Background The synchrony hypothesis postulates that precise temporal synchronization of different pools of neurons conveys information that is not contained in their firing rates. The synchrony hypothesis had been supported by experimental findings demonstrating that millisecond precise synchrony of neuronal oscillations across well separated brain regions plays an essential role in visual perception and other higher cognitive tasks [1]. Albeit, more evidence is being accumulated in favour of its role as a binding mechanism of distributed neural responses, the physical and anatomical substrate for such a dynamic and precise synchrony, especially zero-lag even in the presence of non-negligible delays, remains unclear. Here we propose a simple network motif that naturally accounts for zero-lag synchronization for a wide range of temporal delays [3]. We demonstrate that zero-lag synchronization between two distant neurons or neural populations can be achieved by relaying the dynamics via a third mediating single neuron or population. Methods We simulated the dynamics of two Hodgkin-Huxley neurons that interact with each other via an intermediate third neuron. The synaptic coupling was mediated through alpha-functions. Individual temporal delays of the arrival of pre-synaptic potentials were modelled by a gamma distribution. The strength of the synchronization and the phase-difference between each individual pairs were derived by cross-correlation of the membrane potentials. Results In the regular spiking regime the two outer neurons consistently synchronize with zero phase lag irrespective of the initial conditions.

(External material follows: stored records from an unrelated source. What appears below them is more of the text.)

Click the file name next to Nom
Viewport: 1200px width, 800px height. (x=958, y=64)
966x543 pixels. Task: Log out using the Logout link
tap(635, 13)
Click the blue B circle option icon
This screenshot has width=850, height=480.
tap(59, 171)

This robust zero-lag synchronization naturally arises as a consequence of the relay and redistribution of the dynamics performed by the central neuron. This result is independent on whether the coupling is excitatory or inhibitory and can be maintained for arbitrarily long time delays (see Fig. 1). Conclusion We have presented a simple and extremely robust network motif able to account for the isochronous synchronization of distant neural elements in a natural way. As opposed to other possible mechanisms of neural synchronization, neither inhibitory coupling, gap junctions nor precise tuning of morphological parameters are required to obtain zero-lag synchronized neuronal oscillation.